As Wang put it in a 2023 podcast with lead investor Accel: “Our beginning thesis was that there needed to be an infrastructure platform like an AWS or Stripe to power the AI industry specifically focused on data…”

Emphasising the criticality of improved data, he added: “I think there's a lot of hype in the industry. I think in many cases for good reason, the technology is very impressive, but the models are still not good at various things. They still hallucinate, they're still not great at reasoning. 

“[But] I think it's very clear that multimodality is going to continue improving.

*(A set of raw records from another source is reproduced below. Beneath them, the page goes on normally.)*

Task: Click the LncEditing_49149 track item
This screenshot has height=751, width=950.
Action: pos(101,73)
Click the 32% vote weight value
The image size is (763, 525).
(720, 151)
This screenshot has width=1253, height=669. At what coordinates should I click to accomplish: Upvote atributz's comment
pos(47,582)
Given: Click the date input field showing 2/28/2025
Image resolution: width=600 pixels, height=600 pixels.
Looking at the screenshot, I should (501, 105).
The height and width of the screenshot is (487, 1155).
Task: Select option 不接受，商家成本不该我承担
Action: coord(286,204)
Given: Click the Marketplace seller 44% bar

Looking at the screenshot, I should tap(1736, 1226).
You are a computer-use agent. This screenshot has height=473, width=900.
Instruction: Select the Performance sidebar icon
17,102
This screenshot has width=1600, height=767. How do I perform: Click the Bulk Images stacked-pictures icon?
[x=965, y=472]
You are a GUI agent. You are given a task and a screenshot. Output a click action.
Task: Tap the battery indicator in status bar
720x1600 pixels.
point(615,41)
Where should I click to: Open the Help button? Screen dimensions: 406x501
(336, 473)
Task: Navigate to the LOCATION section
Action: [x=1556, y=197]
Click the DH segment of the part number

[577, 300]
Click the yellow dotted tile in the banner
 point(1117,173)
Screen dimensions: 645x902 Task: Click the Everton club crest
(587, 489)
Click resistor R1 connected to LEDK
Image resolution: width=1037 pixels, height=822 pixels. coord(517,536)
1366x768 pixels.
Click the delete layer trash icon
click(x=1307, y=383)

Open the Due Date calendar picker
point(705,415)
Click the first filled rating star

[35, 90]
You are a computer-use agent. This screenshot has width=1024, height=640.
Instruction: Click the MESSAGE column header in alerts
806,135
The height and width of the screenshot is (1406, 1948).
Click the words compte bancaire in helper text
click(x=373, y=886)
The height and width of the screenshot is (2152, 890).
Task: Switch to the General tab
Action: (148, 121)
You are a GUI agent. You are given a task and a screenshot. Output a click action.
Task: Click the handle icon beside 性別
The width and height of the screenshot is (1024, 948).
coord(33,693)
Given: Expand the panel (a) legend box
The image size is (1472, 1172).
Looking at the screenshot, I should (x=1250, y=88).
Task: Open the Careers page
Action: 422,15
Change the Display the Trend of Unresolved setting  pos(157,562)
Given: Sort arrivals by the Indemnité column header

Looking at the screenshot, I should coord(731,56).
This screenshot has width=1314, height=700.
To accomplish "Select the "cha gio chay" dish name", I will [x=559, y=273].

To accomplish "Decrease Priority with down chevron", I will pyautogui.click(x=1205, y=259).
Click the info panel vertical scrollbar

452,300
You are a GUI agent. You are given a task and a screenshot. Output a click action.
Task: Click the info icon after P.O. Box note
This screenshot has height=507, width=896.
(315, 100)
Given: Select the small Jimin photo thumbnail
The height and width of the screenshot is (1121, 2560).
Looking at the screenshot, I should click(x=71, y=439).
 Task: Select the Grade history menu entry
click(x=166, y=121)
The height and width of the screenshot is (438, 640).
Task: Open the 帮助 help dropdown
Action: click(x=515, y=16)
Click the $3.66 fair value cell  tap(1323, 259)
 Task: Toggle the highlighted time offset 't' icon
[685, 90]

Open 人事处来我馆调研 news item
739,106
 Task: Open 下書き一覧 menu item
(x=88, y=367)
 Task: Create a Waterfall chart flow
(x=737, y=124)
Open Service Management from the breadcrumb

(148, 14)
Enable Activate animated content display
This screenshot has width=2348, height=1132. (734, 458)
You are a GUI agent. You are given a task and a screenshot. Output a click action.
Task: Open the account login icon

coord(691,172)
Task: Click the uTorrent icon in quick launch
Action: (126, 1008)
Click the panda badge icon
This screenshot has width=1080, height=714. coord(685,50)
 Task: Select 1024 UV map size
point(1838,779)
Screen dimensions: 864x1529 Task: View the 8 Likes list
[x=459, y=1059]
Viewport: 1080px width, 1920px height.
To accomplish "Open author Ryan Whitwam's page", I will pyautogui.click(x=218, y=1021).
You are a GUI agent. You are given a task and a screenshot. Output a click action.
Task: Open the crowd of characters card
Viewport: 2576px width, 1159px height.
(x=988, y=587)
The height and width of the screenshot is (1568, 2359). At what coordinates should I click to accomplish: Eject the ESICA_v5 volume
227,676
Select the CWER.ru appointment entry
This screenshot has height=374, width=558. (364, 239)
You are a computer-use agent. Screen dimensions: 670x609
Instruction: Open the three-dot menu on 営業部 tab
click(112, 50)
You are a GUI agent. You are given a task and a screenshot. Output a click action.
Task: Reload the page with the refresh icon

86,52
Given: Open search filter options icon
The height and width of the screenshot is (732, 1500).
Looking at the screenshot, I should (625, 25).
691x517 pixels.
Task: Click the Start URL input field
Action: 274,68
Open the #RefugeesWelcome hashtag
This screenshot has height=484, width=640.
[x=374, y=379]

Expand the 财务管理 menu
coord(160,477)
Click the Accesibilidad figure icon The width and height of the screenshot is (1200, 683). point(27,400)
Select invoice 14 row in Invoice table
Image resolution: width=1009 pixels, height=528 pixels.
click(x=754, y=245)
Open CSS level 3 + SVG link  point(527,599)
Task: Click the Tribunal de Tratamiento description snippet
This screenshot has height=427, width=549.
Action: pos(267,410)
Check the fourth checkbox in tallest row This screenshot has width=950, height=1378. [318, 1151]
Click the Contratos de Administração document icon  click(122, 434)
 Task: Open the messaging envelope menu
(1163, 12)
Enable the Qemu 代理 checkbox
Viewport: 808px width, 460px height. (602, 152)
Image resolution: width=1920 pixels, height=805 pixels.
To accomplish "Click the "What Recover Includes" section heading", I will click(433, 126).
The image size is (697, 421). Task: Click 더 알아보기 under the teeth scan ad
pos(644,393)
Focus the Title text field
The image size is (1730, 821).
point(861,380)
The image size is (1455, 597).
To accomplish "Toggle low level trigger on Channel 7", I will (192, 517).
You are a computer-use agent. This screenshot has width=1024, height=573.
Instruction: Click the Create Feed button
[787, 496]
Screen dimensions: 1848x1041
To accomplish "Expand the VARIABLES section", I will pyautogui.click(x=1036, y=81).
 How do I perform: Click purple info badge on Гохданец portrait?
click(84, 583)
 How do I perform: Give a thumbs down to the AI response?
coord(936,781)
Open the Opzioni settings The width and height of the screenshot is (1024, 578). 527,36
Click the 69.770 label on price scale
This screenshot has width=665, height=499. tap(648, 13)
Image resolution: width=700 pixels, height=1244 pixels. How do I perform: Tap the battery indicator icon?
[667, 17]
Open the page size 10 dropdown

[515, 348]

So models are going to get better at understanding images, they're going to get better at creating images, they're going to be better at the audio stuff is going to get better. And then maybe perhaps most impactfully, I think video, video models are going to keep improving pretty dramatically over time as well. So we're going to continue seeing not just text, but basically all the data formats that we as humans create and consume are going to be very convincingly generated by AI systems.”

Wang and his investors have built a formidable team including field CTO, Vijay Karunamurthy; a Sequoia Capital scout who was previously head of engineering at Apple and earlier Head of Search and Discovery at YouTube 

Wang said in a May 21st blog on the Scale AI Series F funding round that “we believe the future of AI data in turn rests on three principles:

Data Abundance: We must build the data foundry that ushers in an era of AI-ready data abundance, and not resign ourselves to data scarcity.
Frontier Data: As we develop progressively more powerful AI, we must build frontier data which is always pushing the boundaries of AI capabilities towards complex reasoning, agents, multimodality, and more.
Measurement and Evaluation: We must build an evaluation system that enables measurement of AI to build confidence, drive adoption, and scale impact.

Scale AI’s funding round follows AI cloud infrastructure startup CoreWeave’s $1.1 billion raise at a $19 billion valuation earlier in May. 

CoreWeave (the AI compute-focused startup to ScaleAI’s data-focused one) swiftly followed that with a $7.5 billion debt raise from Blackstone, as it looks to double its number of data centers to 28 this year. 

CoreWeave, which is building out GPU-centric DCs for AI workloads, has raised more than $12 billion in equity and debt in 12 months.